Selected passage:

________

If you don't know how to weld yet, spend a LOT of time practicing your technique and get as good as you can on the school's dime. Spend particular attention to gas welding - it's the oldest joining technique used in auto body and getting good at it is a priceless skill. Get familiar with MIG welding as well, both flux-core and 'true' MIG with shielding gas and solid wire. Both are used extensively by the pros for good reason. Arc welding is fine for heavy fabrication and field fixes if it's all you have available, but in body work, it's next to useless. I'm not just touting my favorite type because I only have one. I actually have a Lincoln 225 amp arc, a Century MIG w/ Argon/CO2 gas and an oxy/acy gas outfit. Gas is best & MIG is a VERY close second best for sheet metal - period. Forget TIG welding. It ROCKS for sheet metal, but it's so expensive you almost never learn it without going to tech school full time or learning it on the job.

________

Entries supplied:

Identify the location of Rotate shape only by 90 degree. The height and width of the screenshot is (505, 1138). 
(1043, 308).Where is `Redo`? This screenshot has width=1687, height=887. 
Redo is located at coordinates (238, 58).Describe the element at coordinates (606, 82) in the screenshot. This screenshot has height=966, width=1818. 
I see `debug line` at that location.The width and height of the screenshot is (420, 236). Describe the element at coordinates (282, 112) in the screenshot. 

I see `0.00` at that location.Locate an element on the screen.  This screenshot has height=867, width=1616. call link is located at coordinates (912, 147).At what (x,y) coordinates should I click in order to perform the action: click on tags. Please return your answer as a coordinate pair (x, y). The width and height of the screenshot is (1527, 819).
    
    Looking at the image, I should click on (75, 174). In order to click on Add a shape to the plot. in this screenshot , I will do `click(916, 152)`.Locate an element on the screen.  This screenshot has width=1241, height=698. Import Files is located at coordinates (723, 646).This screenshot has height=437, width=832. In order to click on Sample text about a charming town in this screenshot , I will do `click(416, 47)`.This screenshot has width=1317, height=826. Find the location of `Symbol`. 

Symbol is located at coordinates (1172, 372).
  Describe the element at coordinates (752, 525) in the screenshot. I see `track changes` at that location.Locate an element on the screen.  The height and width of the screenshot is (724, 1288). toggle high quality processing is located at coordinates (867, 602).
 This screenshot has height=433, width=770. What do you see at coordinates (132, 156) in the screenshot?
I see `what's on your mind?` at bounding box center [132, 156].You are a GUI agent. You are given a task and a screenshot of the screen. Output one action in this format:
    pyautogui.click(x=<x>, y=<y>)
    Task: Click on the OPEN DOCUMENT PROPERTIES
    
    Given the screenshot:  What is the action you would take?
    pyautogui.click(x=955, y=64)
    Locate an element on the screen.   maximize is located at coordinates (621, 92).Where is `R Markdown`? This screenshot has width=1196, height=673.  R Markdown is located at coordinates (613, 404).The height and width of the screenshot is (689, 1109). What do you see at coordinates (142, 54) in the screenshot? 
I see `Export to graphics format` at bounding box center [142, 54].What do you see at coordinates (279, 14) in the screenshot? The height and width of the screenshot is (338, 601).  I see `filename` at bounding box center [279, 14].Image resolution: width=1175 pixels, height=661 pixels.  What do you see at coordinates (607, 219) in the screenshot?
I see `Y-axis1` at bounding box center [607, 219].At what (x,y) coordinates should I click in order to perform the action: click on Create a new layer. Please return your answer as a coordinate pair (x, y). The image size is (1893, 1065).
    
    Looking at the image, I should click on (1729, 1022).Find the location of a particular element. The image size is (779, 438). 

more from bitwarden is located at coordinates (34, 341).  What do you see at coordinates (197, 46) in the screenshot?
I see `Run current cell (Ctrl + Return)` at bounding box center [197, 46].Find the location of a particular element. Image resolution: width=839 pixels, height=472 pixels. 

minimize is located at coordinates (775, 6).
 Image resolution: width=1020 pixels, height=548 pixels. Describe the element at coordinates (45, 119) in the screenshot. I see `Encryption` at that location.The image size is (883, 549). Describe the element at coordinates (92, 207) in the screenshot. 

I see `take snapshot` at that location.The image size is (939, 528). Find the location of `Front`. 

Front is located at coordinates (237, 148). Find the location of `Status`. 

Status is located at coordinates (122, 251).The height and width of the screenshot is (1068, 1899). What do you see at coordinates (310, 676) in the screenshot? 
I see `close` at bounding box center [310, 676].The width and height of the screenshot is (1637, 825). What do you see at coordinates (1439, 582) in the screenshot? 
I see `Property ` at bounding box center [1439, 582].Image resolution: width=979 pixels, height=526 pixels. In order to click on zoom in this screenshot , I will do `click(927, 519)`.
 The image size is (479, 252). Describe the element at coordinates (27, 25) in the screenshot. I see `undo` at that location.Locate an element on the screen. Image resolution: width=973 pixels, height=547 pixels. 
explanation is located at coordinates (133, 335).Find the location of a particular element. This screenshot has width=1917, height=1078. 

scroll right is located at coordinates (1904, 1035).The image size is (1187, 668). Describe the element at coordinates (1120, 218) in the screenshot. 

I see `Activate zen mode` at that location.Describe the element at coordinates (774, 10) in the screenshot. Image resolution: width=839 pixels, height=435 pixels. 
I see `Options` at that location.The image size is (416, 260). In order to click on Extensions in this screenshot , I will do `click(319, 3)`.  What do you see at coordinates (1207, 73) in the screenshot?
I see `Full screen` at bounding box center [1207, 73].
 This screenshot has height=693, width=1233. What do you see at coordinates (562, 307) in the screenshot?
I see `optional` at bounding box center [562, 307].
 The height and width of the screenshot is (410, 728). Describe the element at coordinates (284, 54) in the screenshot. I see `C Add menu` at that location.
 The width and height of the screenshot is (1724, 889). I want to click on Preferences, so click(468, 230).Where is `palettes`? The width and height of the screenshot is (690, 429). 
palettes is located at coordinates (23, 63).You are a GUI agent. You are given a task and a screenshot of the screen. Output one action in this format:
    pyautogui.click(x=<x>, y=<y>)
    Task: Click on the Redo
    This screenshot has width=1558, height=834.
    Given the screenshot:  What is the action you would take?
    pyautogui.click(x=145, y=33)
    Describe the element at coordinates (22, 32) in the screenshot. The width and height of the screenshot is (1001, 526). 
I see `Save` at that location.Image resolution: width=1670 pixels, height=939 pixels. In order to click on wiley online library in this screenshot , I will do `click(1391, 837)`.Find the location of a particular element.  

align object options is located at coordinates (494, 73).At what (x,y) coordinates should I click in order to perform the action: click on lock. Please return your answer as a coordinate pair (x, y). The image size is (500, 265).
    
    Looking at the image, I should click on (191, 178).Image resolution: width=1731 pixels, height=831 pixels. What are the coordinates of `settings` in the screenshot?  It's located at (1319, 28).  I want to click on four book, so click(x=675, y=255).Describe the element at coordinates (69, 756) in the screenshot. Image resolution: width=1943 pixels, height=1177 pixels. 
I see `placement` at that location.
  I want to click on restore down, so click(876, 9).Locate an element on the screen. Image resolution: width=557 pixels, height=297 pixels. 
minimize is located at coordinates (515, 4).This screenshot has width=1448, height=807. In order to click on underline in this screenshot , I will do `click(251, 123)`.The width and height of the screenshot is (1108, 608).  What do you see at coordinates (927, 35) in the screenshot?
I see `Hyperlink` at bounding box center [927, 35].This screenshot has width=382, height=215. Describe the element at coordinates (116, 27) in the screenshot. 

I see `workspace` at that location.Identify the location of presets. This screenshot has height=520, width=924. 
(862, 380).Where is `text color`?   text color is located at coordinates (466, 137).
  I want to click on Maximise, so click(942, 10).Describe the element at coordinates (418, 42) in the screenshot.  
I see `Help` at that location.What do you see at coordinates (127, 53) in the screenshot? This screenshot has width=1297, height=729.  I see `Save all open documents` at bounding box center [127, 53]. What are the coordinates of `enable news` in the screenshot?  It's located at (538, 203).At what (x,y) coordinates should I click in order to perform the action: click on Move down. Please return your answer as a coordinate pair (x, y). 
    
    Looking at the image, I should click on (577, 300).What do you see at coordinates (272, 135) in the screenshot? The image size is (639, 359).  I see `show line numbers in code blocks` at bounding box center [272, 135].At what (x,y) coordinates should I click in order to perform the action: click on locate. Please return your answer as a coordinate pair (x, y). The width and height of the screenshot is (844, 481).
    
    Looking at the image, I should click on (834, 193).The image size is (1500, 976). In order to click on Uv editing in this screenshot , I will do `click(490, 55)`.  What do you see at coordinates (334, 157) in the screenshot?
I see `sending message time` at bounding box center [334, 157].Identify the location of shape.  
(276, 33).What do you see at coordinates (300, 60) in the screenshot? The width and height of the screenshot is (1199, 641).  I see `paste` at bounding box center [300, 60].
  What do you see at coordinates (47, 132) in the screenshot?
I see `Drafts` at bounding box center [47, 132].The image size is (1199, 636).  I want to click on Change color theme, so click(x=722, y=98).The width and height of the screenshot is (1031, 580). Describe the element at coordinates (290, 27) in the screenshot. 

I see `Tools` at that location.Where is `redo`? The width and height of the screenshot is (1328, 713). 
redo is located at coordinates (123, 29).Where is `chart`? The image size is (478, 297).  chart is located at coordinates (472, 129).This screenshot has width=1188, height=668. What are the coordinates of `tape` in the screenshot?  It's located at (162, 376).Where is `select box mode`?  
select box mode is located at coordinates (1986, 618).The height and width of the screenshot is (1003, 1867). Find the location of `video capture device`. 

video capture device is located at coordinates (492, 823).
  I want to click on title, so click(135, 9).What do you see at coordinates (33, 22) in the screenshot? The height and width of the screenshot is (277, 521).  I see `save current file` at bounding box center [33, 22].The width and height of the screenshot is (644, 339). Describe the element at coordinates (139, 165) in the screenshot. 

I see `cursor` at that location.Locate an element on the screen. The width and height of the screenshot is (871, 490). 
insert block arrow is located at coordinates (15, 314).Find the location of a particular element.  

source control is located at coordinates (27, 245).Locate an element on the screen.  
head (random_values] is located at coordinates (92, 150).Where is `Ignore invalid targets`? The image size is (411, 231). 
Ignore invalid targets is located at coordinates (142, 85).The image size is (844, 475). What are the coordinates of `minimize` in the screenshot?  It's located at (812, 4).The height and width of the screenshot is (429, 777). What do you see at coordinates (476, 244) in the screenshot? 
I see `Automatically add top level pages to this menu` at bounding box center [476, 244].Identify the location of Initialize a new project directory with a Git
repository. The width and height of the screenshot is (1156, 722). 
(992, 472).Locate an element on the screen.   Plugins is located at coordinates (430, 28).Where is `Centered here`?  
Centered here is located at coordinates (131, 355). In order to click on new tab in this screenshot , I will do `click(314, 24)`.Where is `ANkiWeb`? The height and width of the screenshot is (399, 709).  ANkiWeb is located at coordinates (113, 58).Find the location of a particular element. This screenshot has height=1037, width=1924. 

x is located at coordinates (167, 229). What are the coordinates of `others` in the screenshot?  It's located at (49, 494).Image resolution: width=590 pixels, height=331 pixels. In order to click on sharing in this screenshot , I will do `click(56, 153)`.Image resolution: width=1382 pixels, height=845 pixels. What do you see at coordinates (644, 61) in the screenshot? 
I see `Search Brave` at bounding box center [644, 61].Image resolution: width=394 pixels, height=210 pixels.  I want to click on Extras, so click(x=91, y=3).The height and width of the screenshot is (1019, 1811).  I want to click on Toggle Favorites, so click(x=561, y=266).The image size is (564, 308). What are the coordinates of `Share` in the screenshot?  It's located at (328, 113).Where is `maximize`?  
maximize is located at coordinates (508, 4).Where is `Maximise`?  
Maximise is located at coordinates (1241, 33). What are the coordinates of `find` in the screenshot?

________

Work required:
In the welding advice passage, which welding method does the writer rank as best for sheet metal?

Task response:
Gas welding, with MIG a very close second.